Nella prima ipotesi si avrebbe una sola coalizione di governo (la A), nella seconda ne avremmo ben quattro possibili (A+B+C, A+B, A+C, B+C). Teoricamente, stabilità in un caso, ricerca di maggioranze nell’altro. Naturalmente è un esempio limite.

Nel nostro Paese il sistema uninominale era adottato in maniera apparente per il Senato, diviso in 238 collegi che promuovevano 315 candidati.

Per dare un significato pratico alle diversità fra i due sistemi, basiamoci sulle elezioni 1992 per il Senato. Applicando nei collegi l’uninominale secca alla britannica (vince chi ha più voti), innanzitutto il numero dei senatori sarebbe sceso da 315 a 238 (uno per collegio), con i seguenti clamorosi risultati (fra parentesi i senatori realmente ottenuti nel ’92): Dc 182 seggi (107), Pds 43 (64), Lega Nord 7 (25), Südtiroler Volkspartei 3 (3), Psi 2 (49) e Vallée d’Aoste-Autonomie Progrès Fédéralisme 1 (1). Non sarebbero stati rappresentati ben 12 fra partiti e movimenti: P. Rif. Com. (20), Msi-Dn (16), Pri (10), Pli (4), Verdi (4), Psdi (3), Rete (3), Per la Calabria (2), Federalismo/Pensionati Uomini Vivi (1), Lega Alpina Lumbarda (1), Lega Autonoma Veneta (1), Lista Molise (1).

- **DATI**:
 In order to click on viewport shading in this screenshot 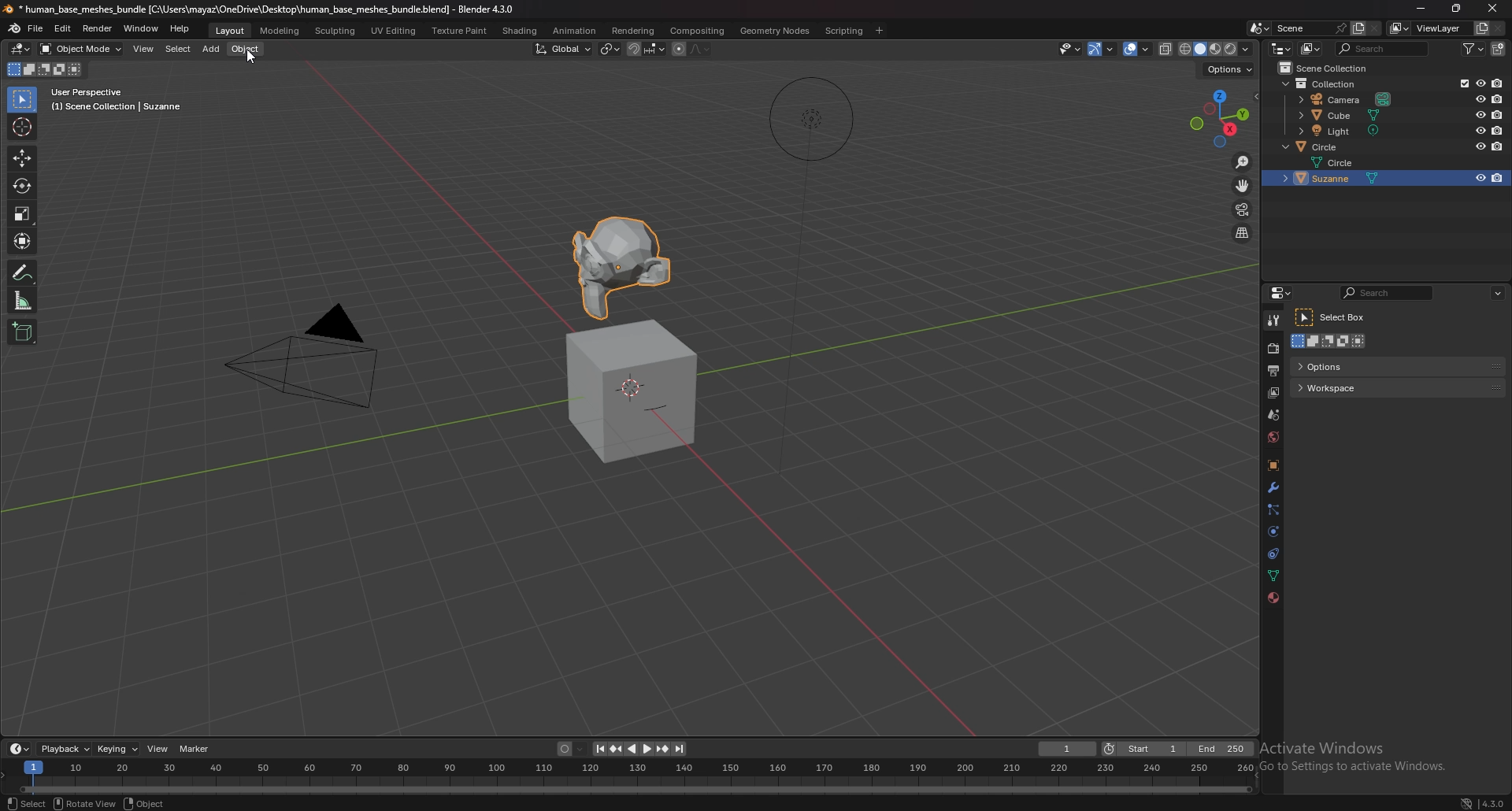, I will do `click(1217, 48)`.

- **ELENCO COMPITI**:
1. Sostituisci "coalizione" con "alleanza" e riscrivi il brano sui sistemi elettorali, partendo dalle parole "Nella prima ipotesi" e fermandoti dopo "promuovevano 315 candidati.".
2. Riprendi il brano sui sistemi elettorali e proseguilo dopo l'ultima frase.

- **RISULTATI IN ORDINE**:
1.
Nella prima ipotesi si avrebbe una sola alleanza di governo (la A), nella seconda ne avremmo ben quattro possibili (A+B+C, A+B, A+C, B+C). Teoricamente, stabilità in un caso, ricerca di maggioranze nell’altro. Naturalmente è un esempio limite.

Nel nostro Paese il sistema uninominale era adottato in maniera apparente per il Senato, diviso in 238 collegi che promuovevano 315 candidati.

2.
Tornando ad esaminare i sistemi, le proposte si differenziano anche rispetto alle scelte di valore che si prefiggono di tutelare: la democrazia e la rappresentatività restano la preoccupazione principale dei proporzionalisti; la governabilità e l’efficacia decisionale del governo stanno invece alla base dei maggioritari. Almeno apparentemente, anche se in effetti nascondono la volontà di omologarsi e adattarsi alle scelte amerikane, anche nello stesso linguaggio forzitaliota-piddino: convenscion-all-amatriciana, ilecscion-ddei, e amene similitudini da indigeni colonizzati.

L'ammiccare politico parte dagli anni Settanta (Biblioteca Armillotta)
L’ammiccare politico parte dagli anni Settanta (Biblioteca Armillotta)

I promotori della maggioritaria intravedevano nell’eliminazione della proporzionale concrete possibilità di: 1) alleviare il peso che la mediazione partitica esercitava sulle scelte dei cittadini, comprimendole e limitandole (abbiamo visto che eravamo nel periodo pieno di Tangentopoli), e 2) ripristinare alcune delle ‘migliori’ caratteristiche del modello liberal-capitalista di rappresentanza politica.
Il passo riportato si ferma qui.